With things like online translations, though (a la Digital Manga, but for LNs) and print-on-demand, I'm hoping for a possibility of more LNs getting translated. So, Answerman, what is your opinion? Do you think LNs could ever have a chance in the US manga/anime market?

The big question when it comes to marketing Light Novels in North America, as I see it, is this: do you put them in the manga aisle? The young adult shelf? Sci-fi? Fantasy? General fiction? Where do they go?

The original cover artwork for light novels are, an overwhelming percentage of the time, decidedly in a manga style. You put a manga cover on any book that isn't manga, chances are it won't move. (Don't Judge A Book By It's Cover, they say. But everybody does!) Change the cover into something less manga-inspired (like with the Spice & Wolf novels) and the fans revolt.

Basically what I'm saying is, the usual retail channels for books in North America, at least, are not particularly conductive to giving Light Novels the sort of exposure they probably need. I mean, I think something like Baccano!! would be pretty fun to read, and when you think about it, the subject matter isn't too far off from what everyone is reading nowadays. A western-set story in an alternate history, filled with magic and monsters. Christ, Abraham Lincoln: Vampire Hunter was a bestseller; there's no reason Baccano!! couldn't ride some of that wave and onto people's bookshelves or Kindles.
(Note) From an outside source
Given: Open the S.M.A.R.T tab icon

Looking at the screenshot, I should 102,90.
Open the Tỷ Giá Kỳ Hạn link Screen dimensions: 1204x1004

I have no idea how well the altered-cover version of Spice & Wolf sold, but I doubt it was anything extraordinary. As I mentioned last week, if that gambit had paid off in a truly gangbusters way, we'd already be seeing dozens of copycats on bookshelves by now. More so than any other entertainment industry, the publishing industry always seems to operate on a cascading scale of gold rushes. When one zombie book becomes a best-seller, within months, there's dozens of zombie books front and center on bookstore displays. If Spice & Wolf's attempt to break into the mainstream had truly worked, we'd be seeing a lot more light novels find their way to Western bookstores with exceptionally ugly covers.

But! The nice thing about the publishing industry is that - by and large - avid book readers tend to be much more sophisticated and adventurous than other avid consumers of entertainment. Readers are more likely to pick up a book they've never heard of and give it a few hundred pages than most folks are to sample one episode of a TV show they don't know about, a film that isn't based on a franchise, and so on and so forth. It's also an industry that relies a lot more heavily on word-of-mouth. 50 Shades of Grey is proof of this.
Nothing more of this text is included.